## YOUR TASK
Reproduce verbatim the stretch of the zero-downtime migration text below from "A monitoring solution" through "parity at cutover.".

## EXTRACT
You are prepared to adapt the examples to your topology, especially if the targets are managed services instead of in-cluster operators.

Read the topic overview to learn why you should migrate.

How it works

The zero-downtime migration replaces the backup/restore phases with continuous replication:

Phase	Name	Downtime	Description
1	Deploy targets	None	Install operators and create target clusters alongside Bitnami
2	Enable replication	None	Set up PG logical replication and ES CCR / continuous snapshots
3	Sync and verify	None	Wait for replication lag to reach 0, verify data consistency
4	Instantaneous cutover	None	Helm upgrade to switch backends (rolling restart, no freeze)
5	Validate and clean up	None	Verify health, tear down replication, remove old resources

Key differences from the standard migration

Aspect	Standard migration	Zero-downtime migration
Downtime	5–60 minutes (Phase 3 freeze)	None
Data transfer	`pg_dump`/`pg_restore` + ES `_reindex`	Logical replication + CCR/continuous snapshot
Complexity	Low — scripted and automated	High — manual setup, monitoring required
Risk	Low — rollback via Helm values	Medium — replication lag must be monitored
PostgreSQL version requirement	Any	PostgreSQL 10+ (logical replication)
Elasticsearch requirement	`_reindex` API (reindex from remote)	CCR (Platinum license) or continuous snapshots

Prerequisites

Before starting the migration, ensure you have the following general prerequisites:

A running Camunda 8 installation using the Helm chart with Bitnami subcharts enabled
kubectl configured and pointing to your cluster
helm with the camunda/camunda-platform repository added
Sufficient cluster resources to temporarily run both old and new infrastructure side-by-side
A tested backup of your current installation (see Precautions)

In addition to the general prerequisites:

PostgreSQL source must support logical replication (wal_level = logical). This may require a restart of the Bitnami PostgreSQL StatefulSet.
Deep understanding of your data volumes, replication lag tolerances, and network throughput between source and target.
A monitoring solution to track replication lag (for example, Prometheus, Grafana, or manual queries).

Elasticsearch requires an explicit tradeoff:

Cross-cluster replication
- Use if you need the closest possible parity at cutover.
- This option requires an Elastic Platinum license
Continuous snapshots
- Use if a small lag window is acceptable.
- This option requires the ability to run continuous snapshots with very short intervals.

Precautions

Review the general precautions that apply to all migration paths.

Additionally, note that while this migration path removes the planned downtime window, it does not remove the need for rehearsal, monitoring, and rollback planning. Treat it as a custom migration pattern rather than a push-button alternative to the standard workflow.

Before running in production

Review the operational readiness checklist, including the staging rehearsal and pre-migration checklist, before starting a production migration.

PostgreSQL logical replication limitations

DDL not replicated: Schema changes (CREATE TABLE, ALTER TABLE, etc.) are not replicated. If the source schema changes during migration, you must apply the same changes to the target manually.

## INFORMATION SUPPLIED

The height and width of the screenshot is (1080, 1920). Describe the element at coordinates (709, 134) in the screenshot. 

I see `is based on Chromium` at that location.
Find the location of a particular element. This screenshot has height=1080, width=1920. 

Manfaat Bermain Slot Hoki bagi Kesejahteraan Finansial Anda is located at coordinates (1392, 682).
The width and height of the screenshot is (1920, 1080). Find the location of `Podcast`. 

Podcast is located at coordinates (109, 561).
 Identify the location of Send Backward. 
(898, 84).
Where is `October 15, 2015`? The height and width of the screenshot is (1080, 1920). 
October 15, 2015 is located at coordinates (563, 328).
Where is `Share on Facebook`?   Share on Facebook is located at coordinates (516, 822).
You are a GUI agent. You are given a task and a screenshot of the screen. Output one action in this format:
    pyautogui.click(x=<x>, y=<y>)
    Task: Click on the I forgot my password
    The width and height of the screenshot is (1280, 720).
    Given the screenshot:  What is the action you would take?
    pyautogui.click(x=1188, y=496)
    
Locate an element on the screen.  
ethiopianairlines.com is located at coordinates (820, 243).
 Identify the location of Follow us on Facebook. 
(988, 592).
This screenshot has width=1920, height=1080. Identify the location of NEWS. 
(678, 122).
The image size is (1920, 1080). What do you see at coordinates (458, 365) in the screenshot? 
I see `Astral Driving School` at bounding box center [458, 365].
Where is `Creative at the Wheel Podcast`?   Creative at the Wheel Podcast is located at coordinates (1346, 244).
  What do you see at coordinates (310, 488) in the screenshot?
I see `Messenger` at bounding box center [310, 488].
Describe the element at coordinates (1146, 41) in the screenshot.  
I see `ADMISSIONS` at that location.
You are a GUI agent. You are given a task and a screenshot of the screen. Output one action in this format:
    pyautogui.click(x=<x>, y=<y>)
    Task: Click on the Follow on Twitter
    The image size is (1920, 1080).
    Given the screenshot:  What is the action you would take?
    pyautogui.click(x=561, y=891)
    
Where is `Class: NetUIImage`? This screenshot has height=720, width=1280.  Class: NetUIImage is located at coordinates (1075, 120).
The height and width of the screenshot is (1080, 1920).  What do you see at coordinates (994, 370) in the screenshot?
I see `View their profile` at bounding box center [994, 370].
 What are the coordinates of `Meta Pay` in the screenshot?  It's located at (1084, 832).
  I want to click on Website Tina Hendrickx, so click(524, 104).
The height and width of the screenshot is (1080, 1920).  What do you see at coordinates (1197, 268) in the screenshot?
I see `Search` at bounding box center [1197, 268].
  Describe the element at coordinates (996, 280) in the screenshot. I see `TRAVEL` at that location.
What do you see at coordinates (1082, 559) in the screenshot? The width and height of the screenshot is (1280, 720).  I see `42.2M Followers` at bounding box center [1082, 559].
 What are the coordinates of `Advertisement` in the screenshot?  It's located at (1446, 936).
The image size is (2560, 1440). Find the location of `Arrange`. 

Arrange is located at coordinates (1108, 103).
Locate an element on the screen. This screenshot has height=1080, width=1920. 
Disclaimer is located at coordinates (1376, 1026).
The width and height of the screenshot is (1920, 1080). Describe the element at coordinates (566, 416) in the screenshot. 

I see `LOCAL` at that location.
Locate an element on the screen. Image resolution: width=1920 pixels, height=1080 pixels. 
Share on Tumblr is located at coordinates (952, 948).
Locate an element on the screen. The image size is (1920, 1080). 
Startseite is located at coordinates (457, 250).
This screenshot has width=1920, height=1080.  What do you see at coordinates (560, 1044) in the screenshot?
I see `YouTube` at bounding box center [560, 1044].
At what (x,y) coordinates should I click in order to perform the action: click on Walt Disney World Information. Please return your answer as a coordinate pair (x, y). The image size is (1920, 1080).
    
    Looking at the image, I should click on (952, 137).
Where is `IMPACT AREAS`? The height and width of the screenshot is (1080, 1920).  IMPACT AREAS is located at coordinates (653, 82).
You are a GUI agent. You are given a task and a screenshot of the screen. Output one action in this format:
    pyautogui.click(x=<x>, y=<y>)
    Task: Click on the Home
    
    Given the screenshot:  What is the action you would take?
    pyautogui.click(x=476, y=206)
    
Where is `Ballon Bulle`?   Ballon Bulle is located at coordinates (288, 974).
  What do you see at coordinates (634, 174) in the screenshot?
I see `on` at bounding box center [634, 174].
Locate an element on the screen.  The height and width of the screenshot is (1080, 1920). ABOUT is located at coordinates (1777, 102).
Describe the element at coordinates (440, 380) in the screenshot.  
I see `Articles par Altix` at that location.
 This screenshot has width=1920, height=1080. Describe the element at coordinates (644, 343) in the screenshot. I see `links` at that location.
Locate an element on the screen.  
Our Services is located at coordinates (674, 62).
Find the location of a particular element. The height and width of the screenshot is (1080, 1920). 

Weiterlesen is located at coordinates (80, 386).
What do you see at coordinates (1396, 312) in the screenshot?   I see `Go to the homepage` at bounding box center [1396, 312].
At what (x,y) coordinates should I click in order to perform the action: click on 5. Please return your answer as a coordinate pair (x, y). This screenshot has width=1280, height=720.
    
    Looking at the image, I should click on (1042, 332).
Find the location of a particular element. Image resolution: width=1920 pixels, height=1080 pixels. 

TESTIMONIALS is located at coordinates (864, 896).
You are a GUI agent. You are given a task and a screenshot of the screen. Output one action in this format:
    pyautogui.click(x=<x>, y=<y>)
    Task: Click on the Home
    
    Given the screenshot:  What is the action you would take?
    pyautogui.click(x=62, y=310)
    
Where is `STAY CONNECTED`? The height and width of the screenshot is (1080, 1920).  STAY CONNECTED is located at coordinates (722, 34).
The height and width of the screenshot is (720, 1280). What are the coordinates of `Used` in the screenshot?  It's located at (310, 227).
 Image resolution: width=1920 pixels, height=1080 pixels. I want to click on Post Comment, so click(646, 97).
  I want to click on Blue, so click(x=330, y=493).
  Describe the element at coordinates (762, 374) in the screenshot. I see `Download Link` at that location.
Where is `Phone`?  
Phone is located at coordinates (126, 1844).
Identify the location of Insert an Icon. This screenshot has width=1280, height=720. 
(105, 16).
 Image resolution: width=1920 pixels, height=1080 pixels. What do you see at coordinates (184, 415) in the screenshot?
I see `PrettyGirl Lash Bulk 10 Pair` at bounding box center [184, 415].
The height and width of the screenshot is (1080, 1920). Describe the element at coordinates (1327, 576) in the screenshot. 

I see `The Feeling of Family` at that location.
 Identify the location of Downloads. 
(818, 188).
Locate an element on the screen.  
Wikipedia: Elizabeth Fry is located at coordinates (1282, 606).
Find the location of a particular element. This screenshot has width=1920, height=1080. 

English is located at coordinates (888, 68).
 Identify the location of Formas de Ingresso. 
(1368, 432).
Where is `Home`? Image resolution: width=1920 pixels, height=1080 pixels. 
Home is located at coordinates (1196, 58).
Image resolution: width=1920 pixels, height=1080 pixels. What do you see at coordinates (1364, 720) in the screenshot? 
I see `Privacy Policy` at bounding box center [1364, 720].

## CORRECT RESPONSE
A monitoring solution to track replication lag (for example, Prometheus, Grafana, or manual queries).

Elasticsearch requires an explicit tradeoff:

Cross-cluster replication
- Use if you need the closest possible parity at cutover.